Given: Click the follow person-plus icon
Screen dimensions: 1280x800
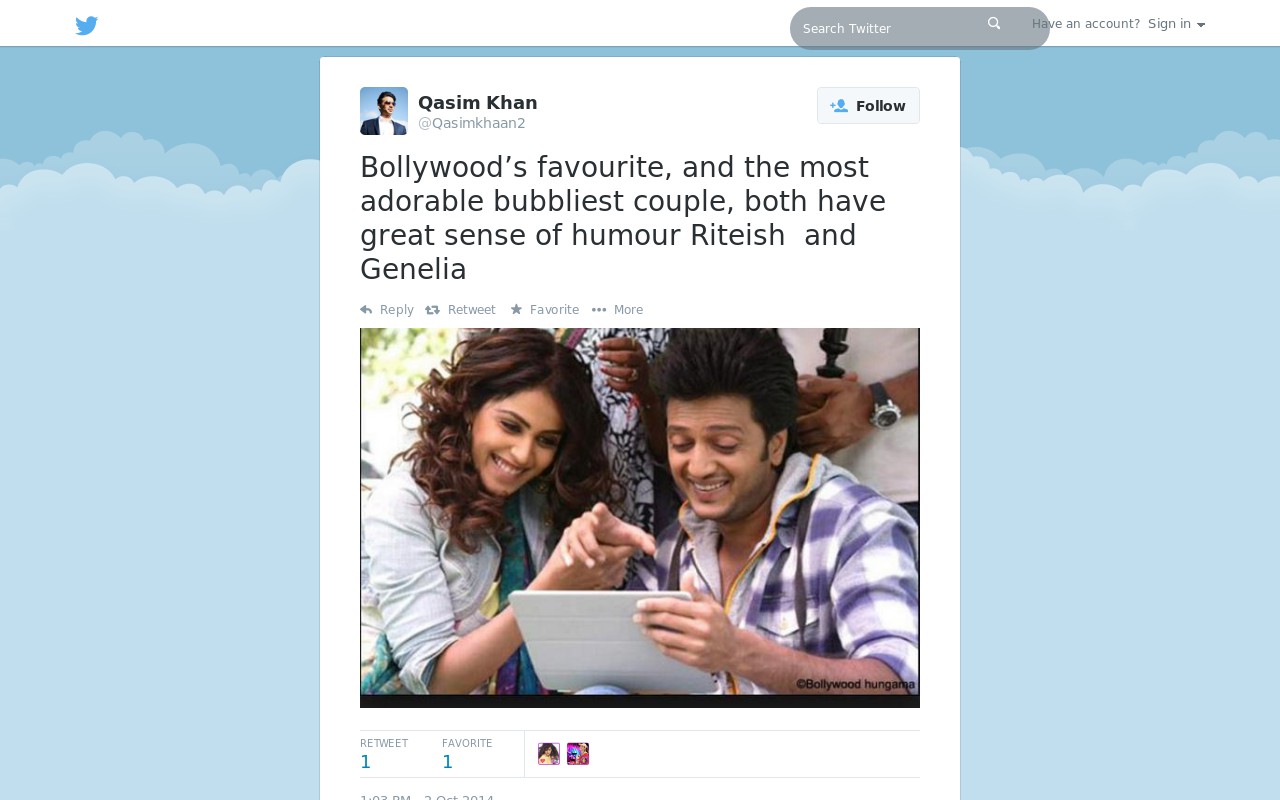Looking at the screenshot, I should (x=839, y=106).
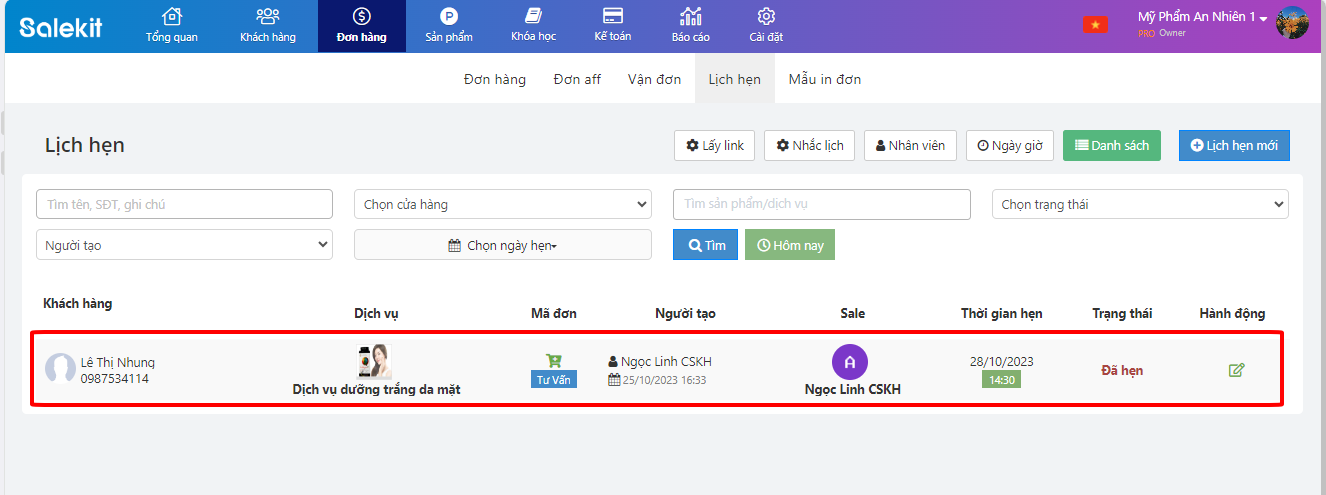Open the Kế toán accounting icon
This screenshot has width=1326, height=495.
click(613, 17)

+++

**Work order**. From the first record to the last, copy everything exactly except the pictures.

**Reply to the task**.
Given: Click the follow person-plus icon
Screen dimensions: 1280x800
Looking at the screenshot, I should (x=839, y=106).
Open the Kế toán accounting icon
This screenshot has width=1326, height=495.
click(613, 17)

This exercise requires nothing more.